AANGELEVERDE TEKST:
==*==
Art. 5. Van de mogelijkheid voorzien in artikel 9 van de WAP waardoor werkgevers de mogelijkheid zouden hebben om de uitvoering van het pensioenstelsel zelf te organiseren via een pensioenstelsel op het niveau van de onderneming ("opting out"), wordt geen gebruik gemaakt door het paritair comité.

HOOFDSTUK IV. - Inrichter

Art. 6. De inrichter van het sectoraal pensioenstelsel is het "Sociaal Fonds voor de baksteenindustrie", Kartuizersstraat 19 bus 19, 1000 Brussel.

HOOFDSTUK V. - Pensioeninstelling en toezichtscomité

Art. 7. Bij toepassing van artikel 8 van de WAP wordt als pensioeninstelling gekozen Federale Verzekering, Vereniging van Onderlinge Levensverzekeringen, toegelaten onder codenummer 0346, met als zetel Stoofstraat 12, 1000 Brussel.

Aangezien de pensioeninstelling niet op paritaire wijze wordt beheerd, zal in overeenstemming met artikel 41, § 2 van de WAP, een toezichtscomité worden opgericht.
==*==
GEGEVENSREGELS:
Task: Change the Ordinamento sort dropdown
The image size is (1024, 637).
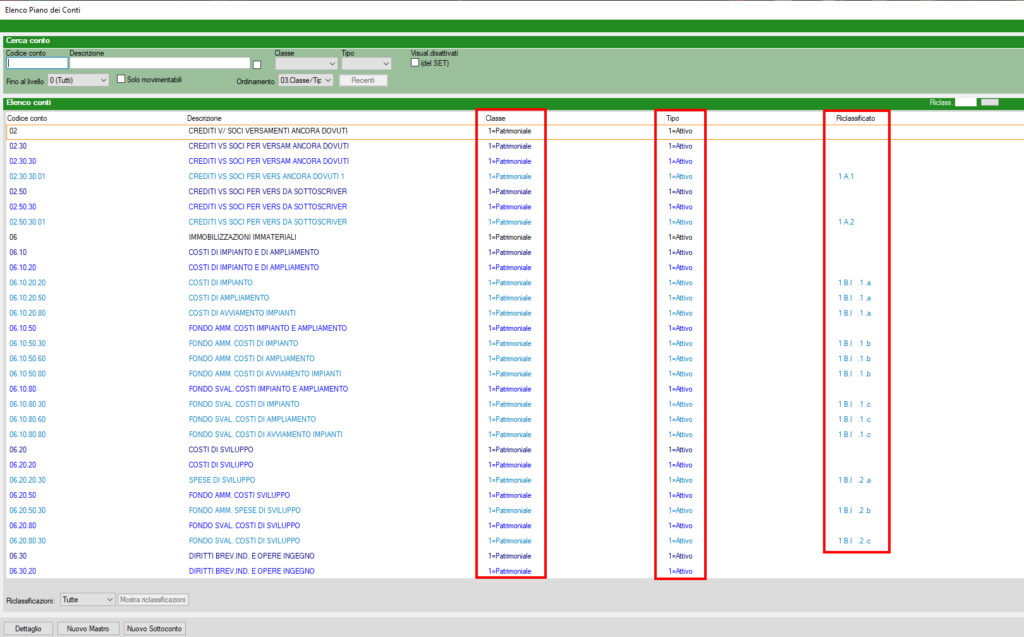Action: [305, 80]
==*==
OPDRACHT 1: Wie is volgens de tekst over het pensioenstelsel van de baksteenindustrie de inrichter van het sectoraal pensioenstelsel?
OPDRACHT 2: Zet de tekst over het pensioenstelsel van de baksteenindustrie voort na de laatste zin.

ANTWOORD 1: Het "Sociaal Fonds voor de baksteenindustrie", Kartuizersstraat 19 bus 19, 1000 Brussel.

ANTWOORD 2:
HOOFDSTUK VI. - Pensioenbijdrage

Art. 8. De pensioenbijdrage omvat geen verzekeringstaks wegens het specifieke statuut van fonds voor bestaanszekerheid van de inrichter. De pensioenbijdrage omvat evenmin de bijzondere sociale zekerheidsbijdrage inzake aanvullende pensioenen die op het ogenblik van de sluiting van deze collectieve arbeidsovereenkomst 8,86 pct. bedraagt.

Bij het toekennen van de bijdrage wordt geen onderscheid gemaakt naargelang het arbeidsregime van de aangeslotene.

  1. Vanaf 2012 (tot herziening)

    De pensioenbijdrage, die een trimestriële bijdrage is, is verworven op het einde van elk trimester (31 maart, 30 juni, 30 september en 31 december), voor zover de aangeslotene in het betreffende trimester niet uittreedt, overlijdt of de eindleeftijd bereikt en in de DmfA-aangifte van het betreffende trimester met ten minste één dag onder prestatiecode 1, 2, 3, 5, 60, 70, 71 of 72 voorkomt. Als er alleen een verbrekingsvergoeding (looncode 3) aangegeven wordt, in combinatie met prestatiecode 1, is de pensioenbijdrage niet verschuldigd.

    De pensioenbijdrage wordt vanaf 1 januari 2012 vastgesteld op 33,75 EUR.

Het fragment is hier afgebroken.